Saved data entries
────────

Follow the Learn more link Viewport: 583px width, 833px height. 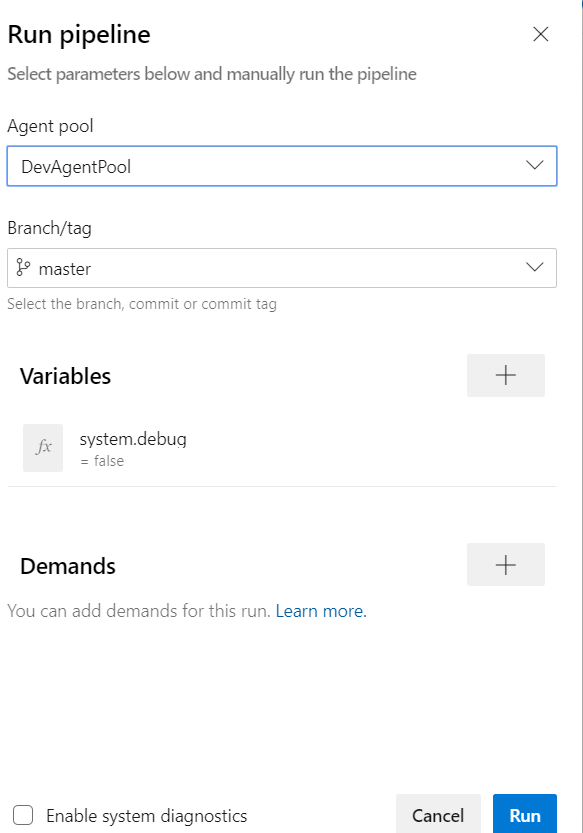click(321, 611)
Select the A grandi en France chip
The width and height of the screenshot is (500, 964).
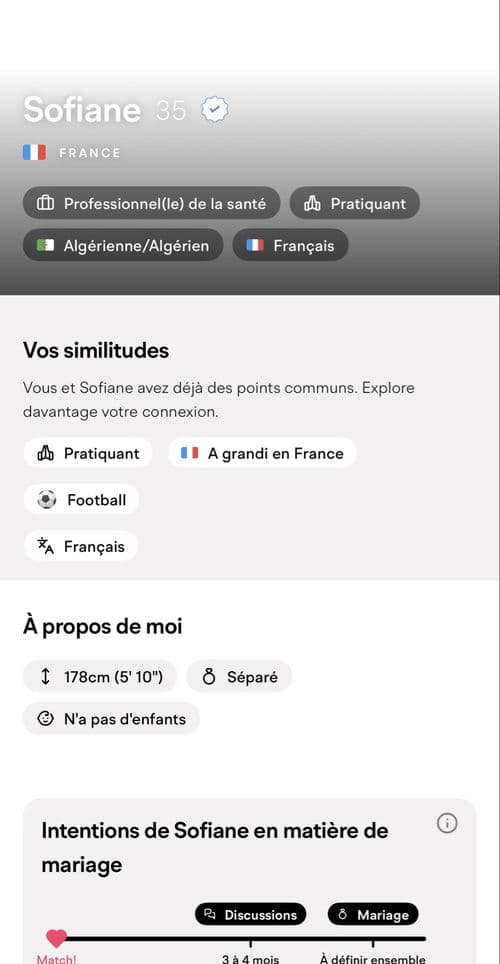pyautogui.click(x=263, y=453)

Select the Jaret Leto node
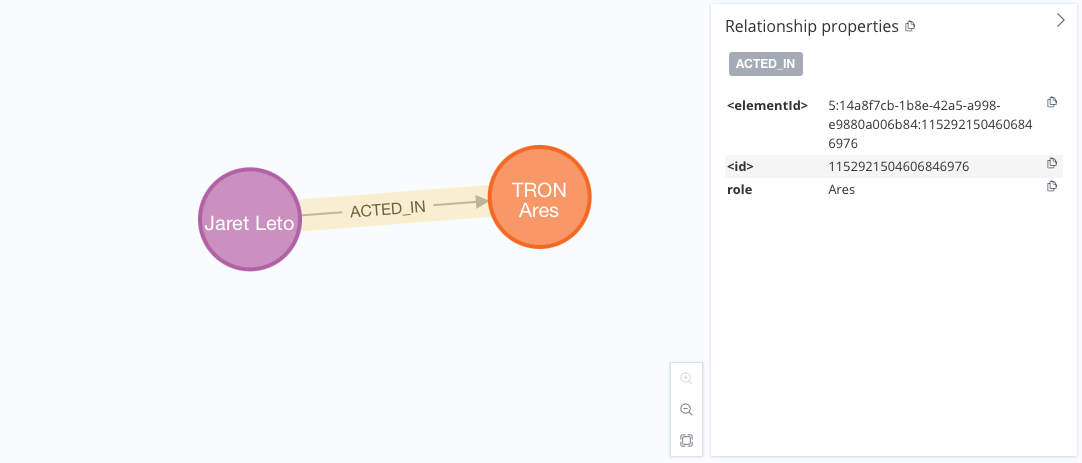249,219
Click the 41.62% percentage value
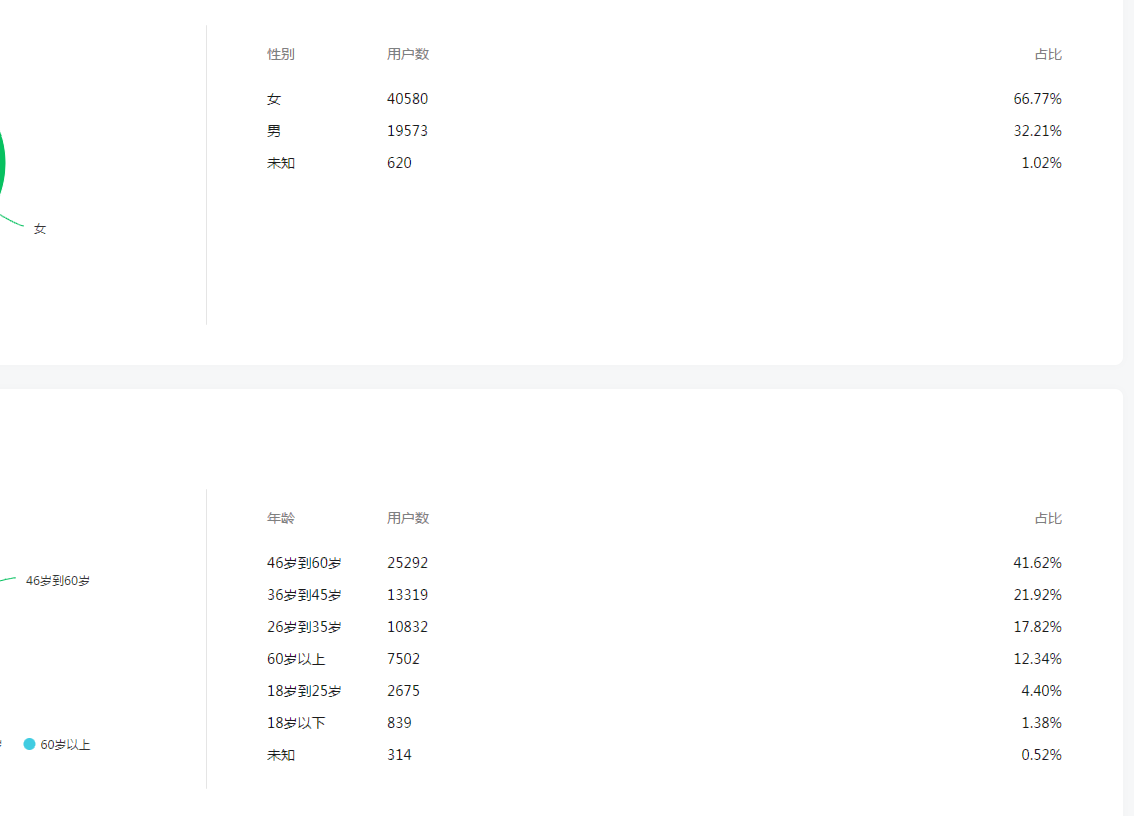This screenshot has height=816, width=1134. pos(1037,563)
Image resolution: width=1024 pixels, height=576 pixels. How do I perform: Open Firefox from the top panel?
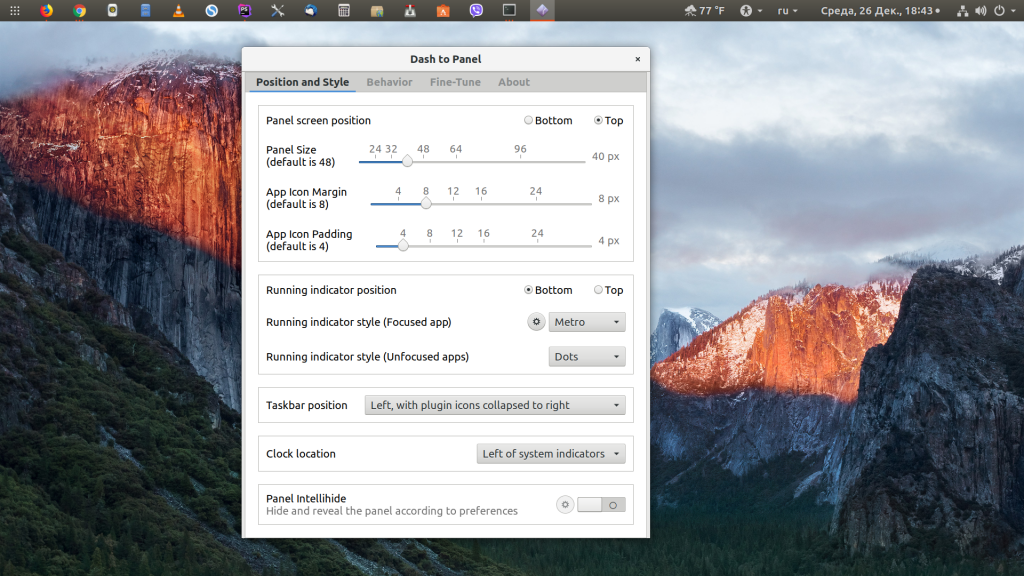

────────

◆ Exercise brief ◆
Each line from the one containing "Click the 41.62% percentage value" through the last line of the entries above is to be extracted exactly. Pictures are not part of the copy.

◆ Your response ◆
Click the 41.62% percentage value
This screenshot has height=816, width=1134. pos(1037,563)
Image resolution: width=1024 pixels, height=576 pixels. How do I perform: Open Firefox from the top panel?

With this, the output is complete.